Attesa e destino, dunque; o per citare ancora Gaber: «l’attesa è il destino». Forse è qui che si concentra la suggestione che Gli innamoramenti mi ha dato. Ripenso ai tanti momenti d’attesa della mia vita: lo schema prevedeva sempre la presenza di un punto di arrivo, un punto che non necessariamente era desiderabile: un traguardo importante, un impegno fissato sul calendario, la data di un esame, l’incontro con una donna amata, un responso che mi procurava agitazione, in ogni caso un punto che rappresentava un passaggio o una svolta. L’attesa era invece un lungo corridoio angosciante che sembrava senza fine, le pareti oblique, la luce fredda e dilatata, la sensazione di stare come dentro quei sogni in cui l’obiettivo si allontana quando ormai sei lì per raggiungerlo. Eppure, in questa assurda primavera del 2020, in cui mezzo mondo si è fermato per la Grande Epidemia, può avere senso ridare importanza all’attesa; l’attesa diventa anzi la nostra condizione esistenziale – l’attesa del mondo che conoscevamo e di cui sentiamo una struggente mancanza.

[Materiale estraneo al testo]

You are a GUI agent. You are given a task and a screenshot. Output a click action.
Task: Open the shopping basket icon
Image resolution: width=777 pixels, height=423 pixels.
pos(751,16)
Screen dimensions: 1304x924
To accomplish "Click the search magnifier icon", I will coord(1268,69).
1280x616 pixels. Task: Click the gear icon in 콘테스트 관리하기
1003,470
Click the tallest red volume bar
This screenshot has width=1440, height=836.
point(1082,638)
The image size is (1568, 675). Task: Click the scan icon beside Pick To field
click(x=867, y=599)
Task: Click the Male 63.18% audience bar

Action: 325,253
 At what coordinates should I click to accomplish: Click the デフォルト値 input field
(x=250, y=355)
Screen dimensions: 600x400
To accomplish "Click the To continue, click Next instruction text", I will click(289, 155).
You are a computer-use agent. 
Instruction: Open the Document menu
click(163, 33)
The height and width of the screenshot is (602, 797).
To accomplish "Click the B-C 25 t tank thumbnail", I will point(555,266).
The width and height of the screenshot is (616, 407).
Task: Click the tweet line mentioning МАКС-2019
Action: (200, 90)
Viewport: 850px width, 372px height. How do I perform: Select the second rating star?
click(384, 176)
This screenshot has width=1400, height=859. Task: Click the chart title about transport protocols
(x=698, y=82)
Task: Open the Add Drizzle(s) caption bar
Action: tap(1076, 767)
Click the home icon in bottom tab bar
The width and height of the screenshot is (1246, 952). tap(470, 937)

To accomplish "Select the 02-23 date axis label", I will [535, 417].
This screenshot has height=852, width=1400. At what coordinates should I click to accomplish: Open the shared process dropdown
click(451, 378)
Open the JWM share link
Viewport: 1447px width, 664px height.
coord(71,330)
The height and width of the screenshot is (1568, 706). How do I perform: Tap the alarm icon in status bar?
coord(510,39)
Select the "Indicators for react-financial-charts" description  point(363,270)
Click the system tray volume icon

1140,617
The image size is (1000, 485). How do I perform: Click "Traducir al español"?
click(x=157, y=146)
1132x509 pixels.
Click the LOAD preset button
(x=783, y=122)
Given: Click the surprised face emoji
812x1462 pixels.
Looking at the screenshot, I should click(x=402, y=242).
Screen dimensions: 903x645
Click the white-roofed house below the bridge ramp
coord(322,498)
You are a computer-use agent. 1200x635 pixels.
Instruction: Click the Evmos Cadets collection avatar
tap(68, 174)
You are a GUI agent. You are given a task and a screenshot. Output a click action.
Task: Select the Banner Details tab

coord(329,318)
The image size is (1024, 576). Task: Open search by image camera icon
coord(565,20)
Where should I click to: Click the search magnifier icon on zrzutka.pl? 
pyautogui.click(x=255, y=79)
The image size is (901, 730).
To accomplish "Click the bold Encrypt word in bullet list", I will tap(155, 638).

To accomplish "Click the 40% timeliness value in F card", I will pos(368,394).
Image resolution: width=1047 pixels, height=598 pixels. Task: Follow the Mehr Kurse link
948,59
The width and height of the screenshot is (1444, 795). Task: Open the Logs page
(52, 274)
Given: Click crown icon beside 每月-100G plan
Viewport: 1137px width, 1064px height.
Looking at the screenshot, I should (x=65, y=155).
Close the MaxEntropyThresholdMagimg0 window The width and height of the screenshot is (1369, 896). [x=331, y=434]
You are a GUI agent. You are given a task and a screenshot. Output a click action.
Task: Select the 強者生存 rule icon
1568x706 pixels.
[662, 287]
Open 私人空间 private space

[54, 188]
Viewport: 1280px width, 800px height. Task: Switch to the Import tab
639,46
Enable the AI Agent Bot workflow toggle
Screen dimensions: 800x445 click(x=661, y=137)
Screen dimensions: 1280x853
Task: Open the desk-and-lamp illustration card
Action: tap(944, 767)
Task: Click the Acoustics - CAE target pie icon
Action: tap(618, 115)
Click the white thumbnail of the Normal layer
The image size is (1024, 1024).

«L’attesa del piacere è essa stessa il piacere», scriveva Lessing più di due secoli fa. Ma se ciò che stiamo aspettando non è il piacere, se il traguardo è qualcosa di confuso e vago, che ci spaventa o di cui non consociamo l’esito, come possiamo far finta di niente? È quanto accade per esempio a Bertra Isla, un altro straordinario personaggio di Javier Marías, una donna che per anni aspetta il marito di cui si sono perse le tracce, non sa se è vivo o morto, sa solo che è un agente dei servizi segreti. Come può Berta accettare tutto ciò? La condizione umana è una lunga attesa – attesa di una fine più o meno remota, attesa di un giorno ultimo che prima o poi arriverà; eppure questa consapevolezza non ci impedisce di caricare di senso la nostra vita; anzi, l’attesa è l’unica condizione che ci è dato conoscere e sperimentare.
Anni fa mi sono imbattuto nell’annuncio funebre di un negoziante che conoscevo, e da cui mi rifornivo per l’arredo di casa. Andai al suo negozio con un misto di dispiacere e incredulità, ma lui era lì, vivo e vegeto, sorridente dietro al bancone. Si trattava di un caso di omonimia, mi disse. Tuttavia nel suo volto notai una luce strana: vent’anni prima era accaduta la stessa cosa a suo padre, anche in quel caso l’annuncio funebre di un omonimo aveva preoccupato parenti ed amici. Dopo appena un mese, però, suo padre era morto davvero. Non so come raccontare il mio sconcerto quando, di lì a poche settimane, scoprii che anche il mio amico era stato vittima dello stesso destino. La sua morte improvvisa aveva qualcosa d’incomprensibile e di misterioso. Davvero la parola destino assumerà un significato statistico, come scriveva Musil? Oppure ne siamo ancora artefici? Nessuno può rispondere a queste domande, ma tutti possiamo trasformare il cupo corridoio dell’attesa in una grande piazza luminosa e piena di vita. Per quanto non ci piaccia il nostro destino è lì, non altrove.